Connections: Linking Talented Educators
Connections: Linking Talented Educators

How We Learn: Creating Constitutions

February 10, 2021

Nate Bowling constitution 1000w

WHERE: American Community School of Abu Dhabi, United Arab Emirates

WHO: Nate Bowling (WA '13) and the 11th and 12th graders in his Comparative Politics class. The majority are U.S. citizens, but the class also includes some with dual nationalities across Europe and the Middle East, as well as students from Jordan, Russia and Finland.

WHAT: "Cooperatively Creating Constitutions," a group project in which students draft articles of a proposed Constitution for a fictional country. The class had studied the governments of the United Kingdom, China, Iran, Russia, Nigeria and Mexico, and students used those countries' Constitutions, as well as their knowledge of the U.S., as a frame of reference.

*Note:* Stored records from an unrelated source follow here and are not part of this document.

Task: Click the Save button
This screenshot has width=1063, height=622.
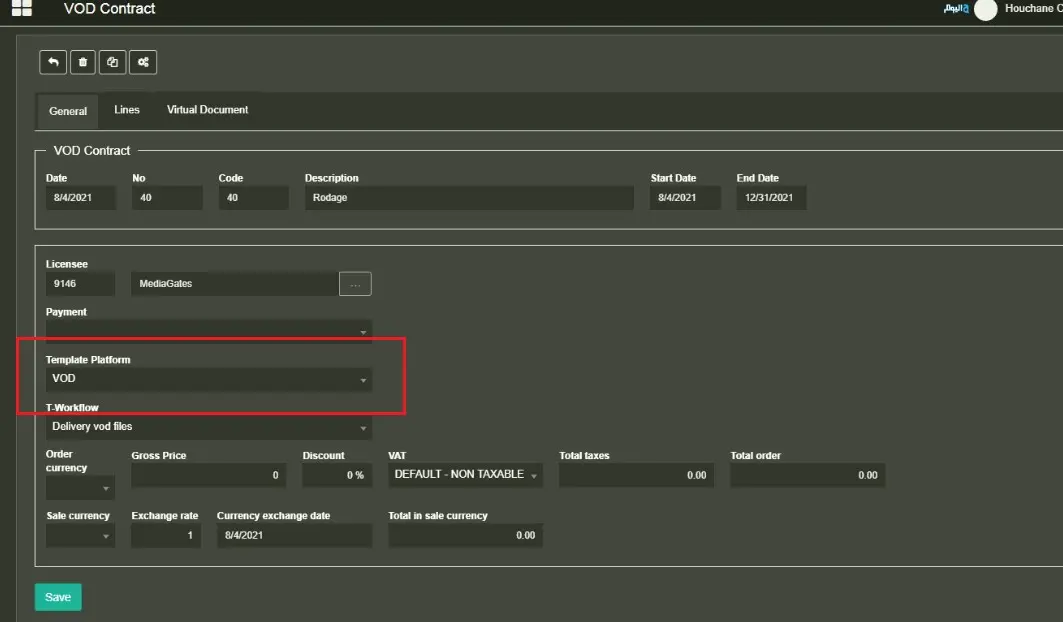Action: click(x=58, y=597)
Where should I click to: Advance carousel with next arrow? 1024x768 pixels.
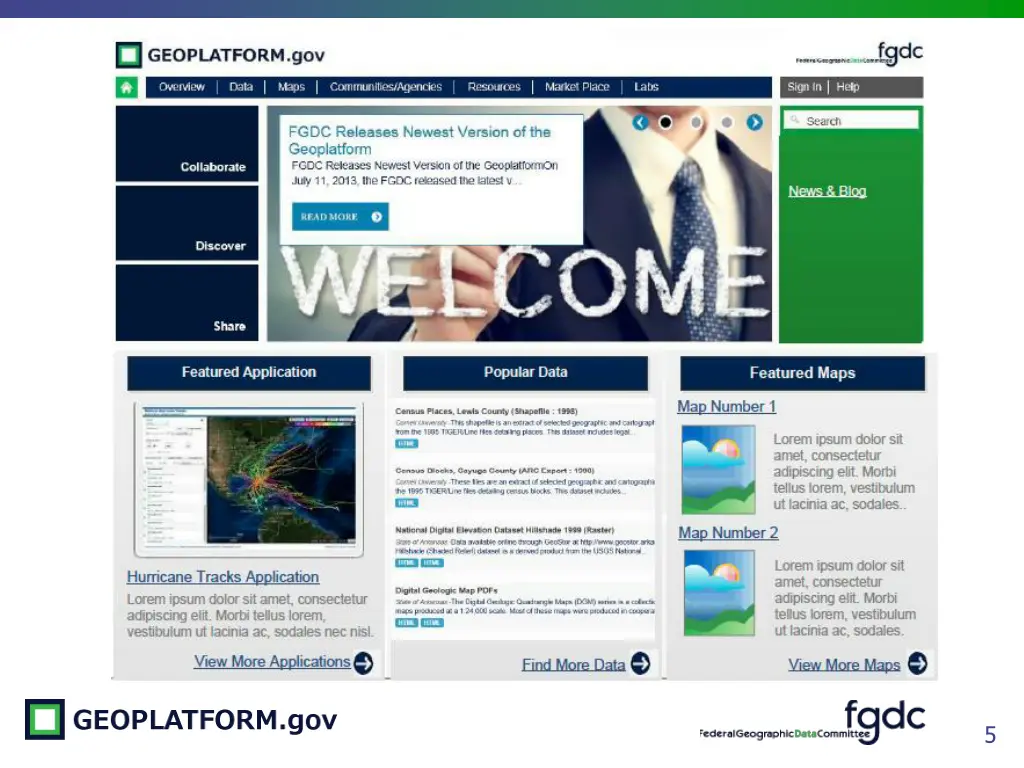click(755, 122)
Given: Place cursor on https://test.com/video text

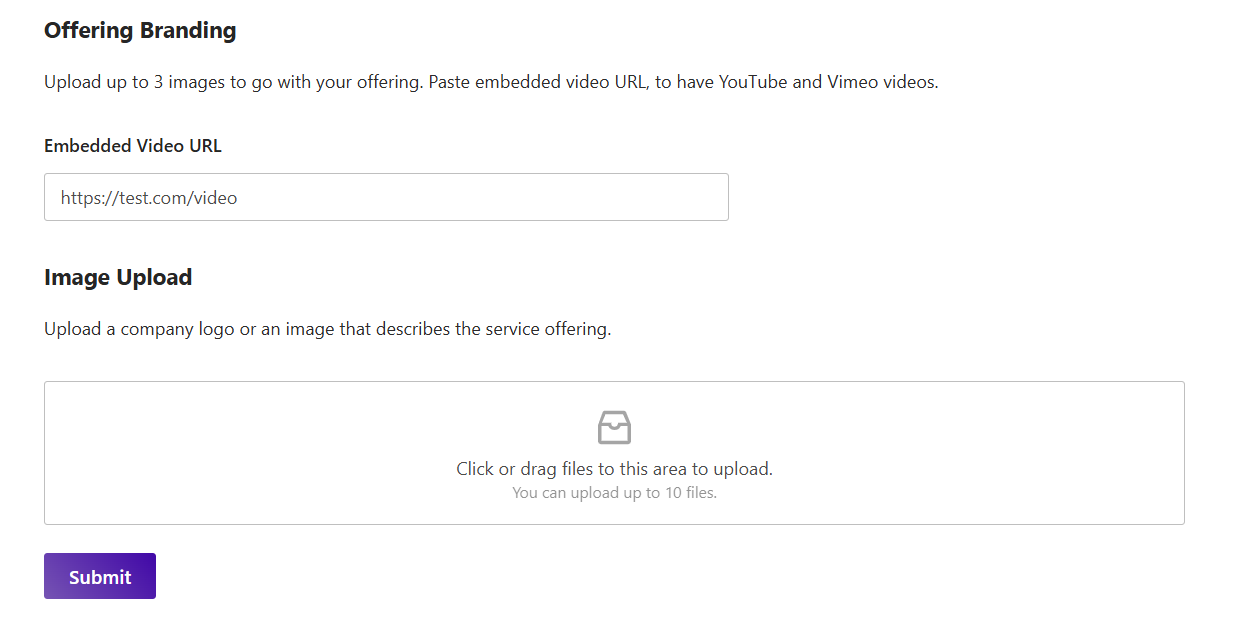Looking at the screenshot, I should [x=149, y=198].
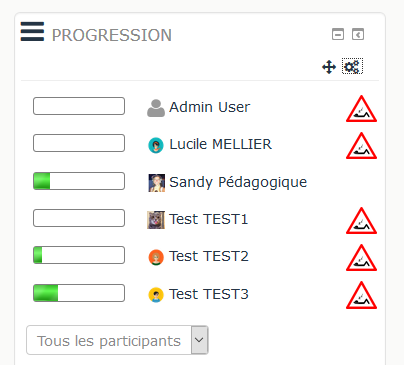This screenshot has height=365, width=404.
Task: Click warning triangle next to Admin User
Action: (x=361, y=109)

WHY: "I always include a rationale with all tasks we do in class," says Nate. "When students know the why, it creates a sense of investment—they know it's not busy work." Here's the introduction he gave the class:

Rationale: This is going to sound wild, but hear me out. I want you to draft a Constitution for a new state. I think the best way to show you understand what we’re learning right now is to have you put the pieces together, do some evaluation of the various systems among our comparative states, and lay out a plan for a new state. For the record, I would call mine Bowlingistan, and it would be awesome. 

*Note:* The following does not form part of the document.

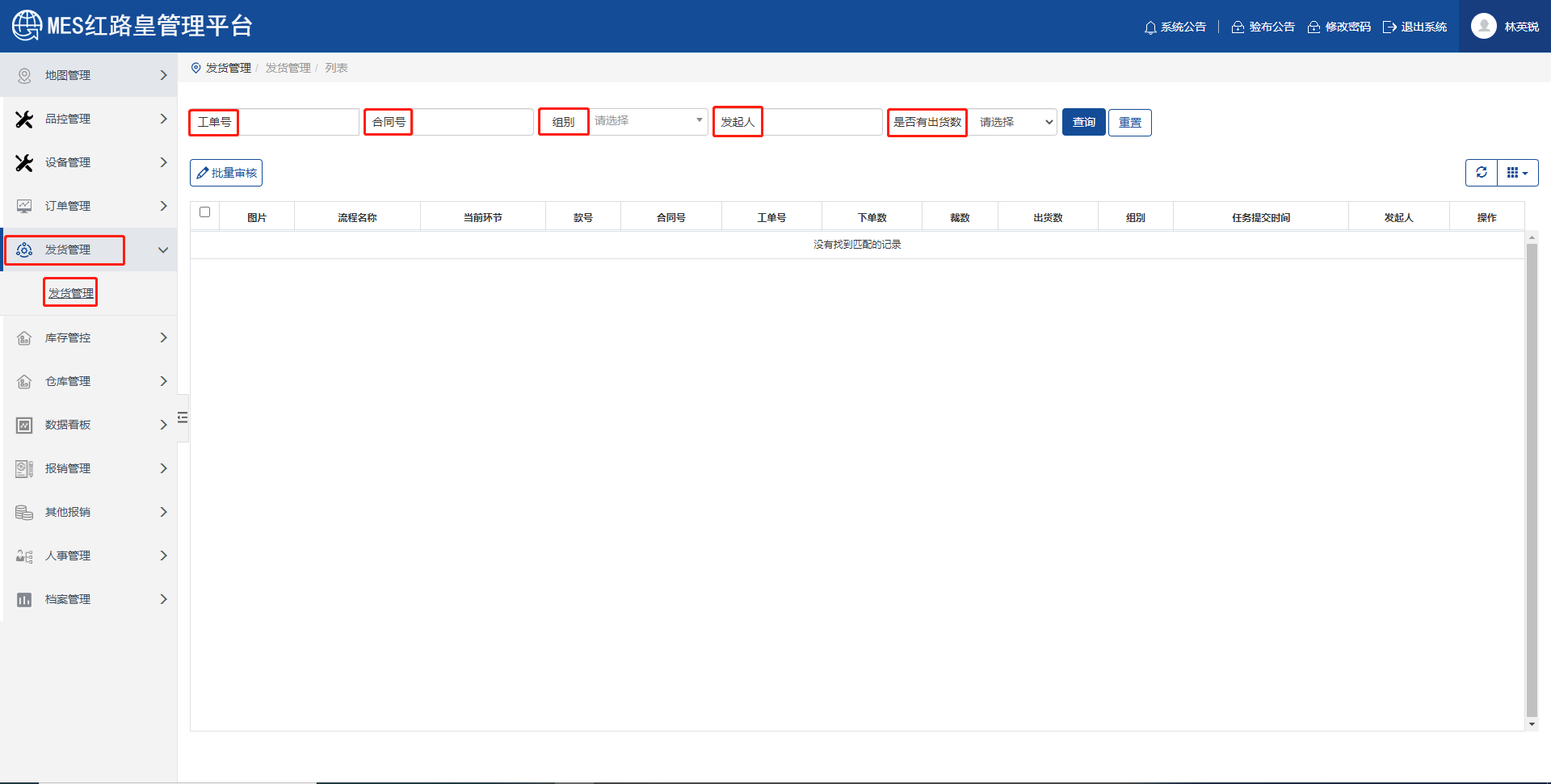
Task: Toggle the select-all checkbox in table header
Action: point(205,212)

Though the project overlapped with President Biden's inauguration here in the U.S., that wasn't what inspired the timing. "Many of these students had me last year for a class in U.S. government and politics," says Nate. "I decided to do this now because I think it provides a good opportunity to consolidate some of the concepts we have been working through." Though the school has had some in-person classes this year, they are 100% virtual at the moment, and keeping students engaged is top of mind: "In a remote learning environment, I wanted them to do some heavy lifting in knowledge construction, rather than being passive knowledge consumers or recipients."

The Comparative Politics class is new this year and has become very popular—perhaps because there's always something happening outside the classroom that relates to Nate's lessons. "While we were doing this task, there were massive protests in Russia and a coup d'etat in Myanmar," he says. "My goal is to give students a meaningful experience that is tied to the real world. Having them build constitutions, based on what they perceive to be the best parts of existing systems, deepens their understanding of those systems." Nate's students are fully conversant in the nuances of Iran's heavily managed election and can explain the relationship between winner-take-all elections and the two-party system in the U.S., in contrast to the proportional representation schemes used elsewhere. 

Students surprised Nate with some of their insights. They leaned heavily on parliamentary structure and gravitated toward proportional representation. Some chose to set aside seats for ethnic minorities and imposed gender quotas. One group created a Senate with two representatives per region, like the U.S., but with one person elected, the other appointed. No one included an electoral college.

Overall, students impressed Nate with their understanding and attention to detail: "The meme that teenagers are disengaged, don’t know civics, or are somehow the problem in politics, is a take that needs to die, die, die."